I don’t know about you, but I’ve had a story that’s been held hostage by my emotions for a very long time. It’s a story about me, my mom, and our family’s escape from Cuba. Every time I set down to write about it, I found myself being held back by the emotions that were inside me. Emotions that are still too raw even after decades of leaving Cuba and losing my mom.

But I know it’s a story that I need to tell almost as if by telling it the ghosts of that past and the pain associated with it will somehow disappear. It occurred to me that one way to get past the emotions holding me back is to write the story as if it wasn’t my story, but rather my characters’ story.
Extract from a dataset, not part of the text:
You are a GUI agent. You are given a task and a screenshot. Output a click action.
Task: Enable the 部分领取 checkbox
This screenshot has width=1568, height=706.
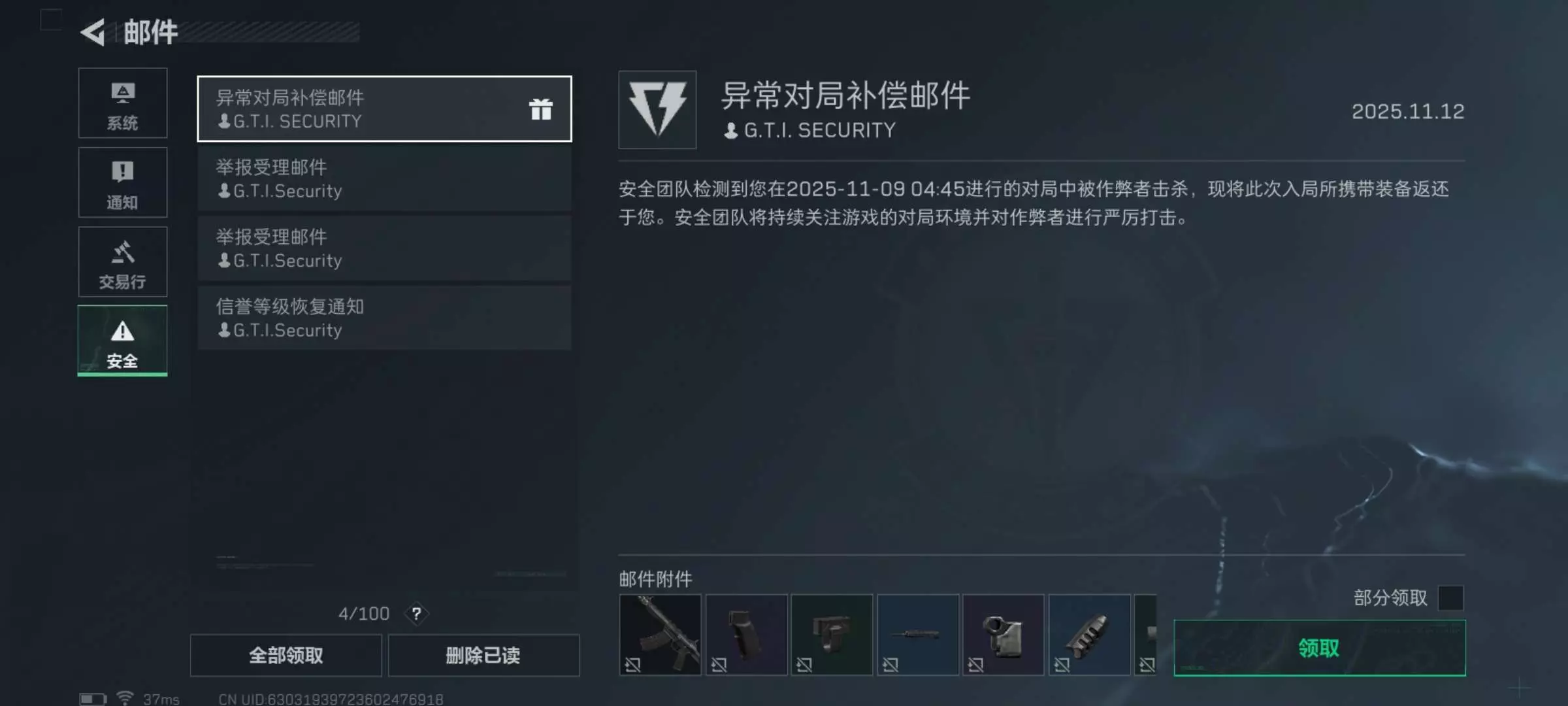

So I find myself laying out this new book that will be mostly about a woman disconnected from one part of her heritage, a man deeply connected to his heritage, and a grandmother desperate to reconnect with a part of her family that she’s lost.

In many ways, I can connect to the heroine and to the grandmother. For a while I had lost a big part of who I had been and had to fight to recover it and leave something of me for my daughter. In time I’ve given her a lot of that, but not all and I hope in time I can give her the rest.

As for this book, in part it is about sharing as much as I can about that story that’s been trapped by emotions. It’s about writing a story that all people will be able to connect to since it will be about getting over loss, finding oneself, and of course, finding love.

No title yet and no release date, but I’ll keep you posted!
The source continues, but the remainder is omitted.